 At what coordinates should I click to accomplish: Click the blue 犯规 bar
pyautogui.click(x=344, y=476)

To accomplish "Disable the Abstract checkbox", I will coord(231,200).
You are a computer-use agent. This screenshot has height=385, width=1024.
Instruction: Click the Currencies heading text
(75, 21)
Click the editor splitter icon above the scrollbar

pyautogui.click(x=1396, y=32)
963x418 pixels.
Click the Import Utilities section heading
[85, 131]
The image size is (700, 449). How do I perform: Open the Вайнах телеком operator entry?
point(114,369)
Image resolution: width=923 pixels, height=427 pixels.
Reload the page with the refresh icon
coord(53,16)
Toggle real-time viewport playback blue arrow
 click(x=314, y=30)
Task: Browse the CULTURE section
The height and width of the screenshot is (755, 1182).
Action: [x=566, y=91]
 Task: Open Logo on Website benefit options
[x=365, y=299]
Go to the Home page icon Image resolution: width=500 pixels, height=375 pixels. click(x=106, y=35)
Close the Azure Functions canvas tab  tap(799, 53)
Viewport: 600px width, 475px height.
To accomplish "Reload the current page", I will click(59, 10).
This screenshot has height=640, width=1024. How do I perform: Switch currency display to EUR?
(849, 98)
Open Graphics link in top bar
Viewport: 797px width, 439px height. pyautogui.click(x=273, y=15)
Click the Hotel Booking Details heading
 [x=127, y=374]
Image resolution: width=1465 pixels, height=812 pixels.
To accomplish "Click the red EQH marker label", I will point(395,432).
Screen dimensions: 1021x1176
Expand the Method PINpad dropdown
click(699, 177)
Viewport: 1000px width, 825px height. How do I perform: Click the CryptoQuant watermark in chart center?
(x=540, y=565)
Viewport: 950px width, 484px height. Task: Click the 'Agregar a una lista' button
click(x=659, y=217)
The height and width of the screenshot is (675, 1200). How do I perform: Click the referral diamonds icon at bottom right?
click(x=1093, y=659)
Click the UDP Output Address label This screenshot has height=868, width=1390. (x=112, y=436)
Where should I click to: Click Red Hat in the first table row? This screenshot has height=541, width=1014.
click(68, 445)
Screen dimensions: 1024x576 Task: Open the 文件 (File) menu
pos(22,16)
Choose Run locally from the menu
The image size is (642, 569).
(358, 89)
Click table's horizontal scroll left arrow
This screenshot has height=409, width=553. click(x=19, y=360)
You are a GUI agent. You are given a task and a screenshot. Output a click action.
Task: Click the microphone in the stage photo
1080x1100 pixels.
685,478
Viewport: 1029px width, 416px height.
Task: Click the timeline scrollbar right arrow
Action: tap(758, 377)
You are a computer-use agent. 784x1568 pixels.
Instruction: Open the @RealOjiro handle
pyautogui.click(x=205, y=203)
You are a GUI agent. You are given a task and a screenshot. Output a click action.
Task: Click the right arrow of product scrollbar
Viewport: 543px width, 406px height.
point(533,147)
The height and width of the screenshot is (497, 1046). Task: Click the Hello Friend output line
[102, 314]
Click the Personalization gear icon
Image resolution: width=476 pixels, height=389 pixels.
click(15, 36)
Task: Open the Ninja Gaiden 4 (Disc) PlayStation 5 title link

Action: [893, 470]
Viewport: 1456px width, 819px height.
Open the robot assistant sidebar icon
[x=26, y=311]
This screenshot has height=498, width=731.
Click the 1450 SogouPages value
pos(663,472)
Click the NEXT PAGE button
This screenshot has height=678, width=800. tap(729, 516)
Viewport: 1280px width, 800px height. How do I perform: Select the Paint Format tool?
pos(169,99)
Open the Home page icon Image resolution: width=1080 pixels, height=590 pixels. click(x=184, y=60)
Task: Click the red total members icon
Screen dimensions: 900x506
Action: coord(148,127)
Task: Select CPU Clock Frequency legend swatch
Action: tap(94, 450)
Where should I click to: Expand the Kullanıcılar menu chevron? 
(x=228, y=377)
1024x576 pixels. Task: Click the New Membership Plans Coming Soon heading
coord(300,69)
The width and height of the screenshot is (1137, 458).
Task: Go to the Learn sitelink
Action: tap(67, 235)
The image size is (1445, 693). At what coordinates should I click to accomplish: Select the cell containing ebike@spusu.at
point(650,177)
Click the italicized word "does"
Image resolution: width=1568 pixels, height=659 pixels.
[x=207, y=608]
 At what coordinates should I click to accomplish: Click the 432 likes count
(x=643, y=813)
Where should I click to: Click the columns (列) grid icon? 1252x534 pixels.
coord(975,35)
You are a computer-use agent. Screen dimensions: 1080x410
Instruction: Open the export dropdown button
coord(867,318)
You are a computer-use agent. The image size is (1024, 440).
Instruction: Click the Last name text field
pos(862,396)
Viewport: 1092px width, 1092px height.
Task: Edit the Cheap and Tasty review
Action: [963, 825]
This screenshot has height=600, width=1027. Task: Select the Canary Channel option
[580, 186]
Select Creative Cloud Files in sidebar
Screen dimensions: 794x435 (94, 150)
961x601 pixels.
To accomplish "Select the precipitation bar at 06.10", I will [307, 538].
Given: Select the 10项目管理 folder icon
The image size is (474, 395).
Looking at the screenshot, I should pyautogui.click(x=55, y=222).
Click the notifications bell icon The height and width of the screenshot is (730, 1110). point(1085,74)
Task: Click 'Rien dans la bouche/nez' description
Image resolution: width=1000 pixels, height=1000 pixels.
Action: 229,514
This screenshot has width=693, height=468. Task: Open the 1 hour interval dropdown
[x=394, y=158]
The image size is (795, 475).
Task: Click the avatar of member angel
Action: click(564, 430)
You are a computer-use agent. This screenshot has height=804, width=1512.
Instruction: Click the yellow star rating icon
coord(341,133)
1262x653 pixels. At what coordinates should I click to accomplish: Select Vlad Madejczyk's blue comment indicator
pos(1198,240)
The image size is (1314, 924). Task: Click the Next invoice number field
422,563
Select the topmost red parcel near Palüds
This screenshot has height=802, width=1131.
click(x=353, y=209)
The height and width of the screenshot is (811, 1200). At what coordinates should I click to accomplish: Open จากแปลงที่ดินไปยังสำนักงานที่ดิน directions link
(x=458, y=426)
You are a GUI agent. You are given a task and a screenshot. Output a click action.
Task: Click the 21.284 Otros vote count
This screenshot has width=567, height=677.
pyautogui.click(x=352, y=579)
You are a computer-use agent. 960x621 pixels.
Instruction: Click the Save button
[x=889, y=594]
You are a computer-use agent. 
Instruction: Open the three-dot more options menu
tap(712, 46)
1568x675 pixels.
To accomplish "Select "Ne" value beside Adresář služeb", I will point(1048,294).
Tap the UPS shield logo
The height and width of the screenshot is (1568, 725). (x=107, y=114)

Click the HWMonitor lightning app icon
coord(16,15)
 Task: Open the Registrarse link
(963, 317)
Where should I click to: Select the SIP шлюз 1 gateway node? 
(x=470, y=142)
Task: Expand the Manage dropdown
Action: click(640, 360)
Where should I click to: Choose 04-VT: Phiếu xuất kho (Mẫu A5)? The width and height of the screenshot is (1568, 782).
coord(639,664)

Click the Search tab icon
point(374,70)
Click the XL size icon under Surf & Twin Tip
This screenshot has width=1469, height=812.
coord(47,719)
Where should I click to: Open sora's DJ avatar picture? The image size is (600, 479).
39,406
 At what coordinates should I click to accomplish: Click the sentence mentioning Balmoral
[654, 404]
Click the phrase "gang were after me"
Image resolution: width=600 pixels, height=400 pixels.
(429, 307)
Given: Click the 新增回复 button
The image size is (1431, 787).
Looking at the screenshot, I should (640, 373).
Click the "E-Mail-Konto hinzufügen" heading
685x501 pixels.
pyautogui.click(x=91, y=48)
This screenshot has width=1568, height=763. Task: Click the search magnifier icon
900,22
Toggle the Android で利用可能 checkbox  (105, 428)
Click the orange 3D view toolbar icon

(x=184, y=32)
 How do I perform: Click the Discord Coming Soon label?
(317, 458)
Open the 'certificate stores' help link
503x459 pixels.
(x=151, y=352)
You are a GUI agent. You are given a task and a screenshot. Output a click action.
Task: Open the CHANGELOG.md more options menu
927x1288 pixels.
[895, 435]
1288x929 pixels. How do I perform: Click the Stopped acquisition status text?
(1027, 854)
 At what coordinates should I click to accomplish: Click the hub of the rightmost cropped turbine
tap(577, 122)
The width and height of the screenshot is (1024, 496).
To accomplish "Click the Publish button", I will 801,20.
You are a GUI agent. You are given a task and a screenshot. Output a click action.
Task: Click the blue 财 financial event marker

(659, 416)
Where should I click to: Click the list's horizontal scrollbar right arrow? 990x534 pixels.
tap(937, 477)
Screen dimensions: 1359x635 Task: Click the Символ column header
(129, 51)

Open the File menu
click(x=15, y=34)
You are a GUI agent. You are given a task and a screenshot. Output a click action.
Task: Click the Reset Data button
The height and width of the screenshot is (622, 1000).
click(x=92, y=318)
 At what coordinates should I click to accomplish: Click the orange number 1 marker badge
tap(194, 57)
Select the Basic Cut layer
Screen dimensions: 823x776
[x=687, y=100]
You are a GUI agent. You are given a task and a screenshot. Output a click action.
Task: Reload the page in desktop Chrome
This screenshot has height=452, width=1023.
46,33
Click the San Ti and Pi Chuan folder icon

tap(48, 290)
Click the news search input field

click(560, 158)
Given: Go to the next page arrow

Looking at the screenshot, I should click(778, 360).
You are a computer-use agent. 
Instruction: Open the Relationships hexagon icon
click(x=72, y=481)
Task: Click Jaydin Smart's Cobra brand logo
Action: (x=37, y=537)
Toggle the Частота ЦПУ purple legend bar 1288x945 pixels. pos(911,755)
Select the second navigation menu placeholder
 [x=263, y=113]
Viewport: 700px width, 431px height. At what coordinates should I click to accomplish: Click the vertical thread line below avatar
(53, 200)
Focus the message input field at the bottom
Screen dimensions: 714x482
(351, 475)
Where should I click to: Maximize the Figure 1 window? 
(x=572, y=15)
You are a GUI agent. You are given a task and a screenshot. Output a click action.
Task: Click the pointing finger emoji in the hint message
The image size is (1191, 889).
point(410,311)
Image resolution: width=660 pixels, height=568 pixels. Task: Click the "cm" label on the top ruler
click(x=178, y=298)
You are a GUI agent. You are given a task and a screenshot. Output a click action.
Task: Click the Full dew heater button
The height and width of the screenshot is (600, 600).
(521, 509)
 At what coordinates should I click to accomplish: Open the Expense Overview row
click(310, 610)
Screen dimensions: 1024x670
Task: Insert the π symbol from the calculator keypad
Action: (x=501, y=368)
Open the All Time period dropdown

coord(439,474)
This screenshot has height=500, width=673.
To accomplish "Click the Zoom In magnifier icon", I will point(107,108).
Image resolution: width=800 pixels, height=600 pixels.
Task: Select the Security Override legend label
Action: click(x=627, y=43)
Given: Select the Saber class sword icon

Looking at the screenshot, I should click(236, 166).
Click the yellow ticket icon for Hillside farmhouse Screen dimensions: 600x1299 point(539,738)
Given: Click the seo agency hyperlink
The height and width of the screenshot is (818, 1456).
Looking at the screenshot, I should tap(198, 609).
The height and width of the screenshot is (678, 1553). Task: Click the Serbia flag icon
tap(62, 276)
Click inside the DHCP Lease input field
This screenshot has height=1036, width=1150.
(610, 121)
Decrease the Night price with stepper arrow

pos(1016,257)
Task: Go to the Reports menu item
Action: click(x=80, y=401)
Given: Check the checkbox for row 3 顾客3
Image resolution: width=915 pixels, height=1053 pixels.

______________________________

Word for word, restate the listing above from its first line to the line with "Go to the Home", keeping both.

Result -
 At what coordinates should I click to accomplish: Click the blue 犯规 bar
pyautogui.click(x=344, y=476)

To accomplish "Disable the Abstract checkbox", I will coord(231,200).
You are a computer-use agent. This screenshot has height=385, width=1024.
Instruction: Click the Currencies heading text
(75, 21)
Click the editor splitter icon above the scrollbar

pyautogui.click(x=1396, y=32)
963x418 pixels.
Click the Import Utilities section heading
[85, 131]
The image size is (700, 449). How do I perform: Open the Вайнах телеком operator entry?
point(114,369)
Image resolution: width=923 pixels, height=427 pixels.
Reload the page with the refresh icon
coord(53,16)
Toggle real-time viewport playback blue arrow
 click(x=314, y=30)
Task: Browse the CULTURE section
The height and width of the screenshot is (755, 1182).
Action: [x=566, y=91]
 Task: Open Logo on Website benefit options
[x=365, y=299]
Go to the Home page icon Image resolution: width=500 pixels, height=375 pixels. click(x=106, y=35)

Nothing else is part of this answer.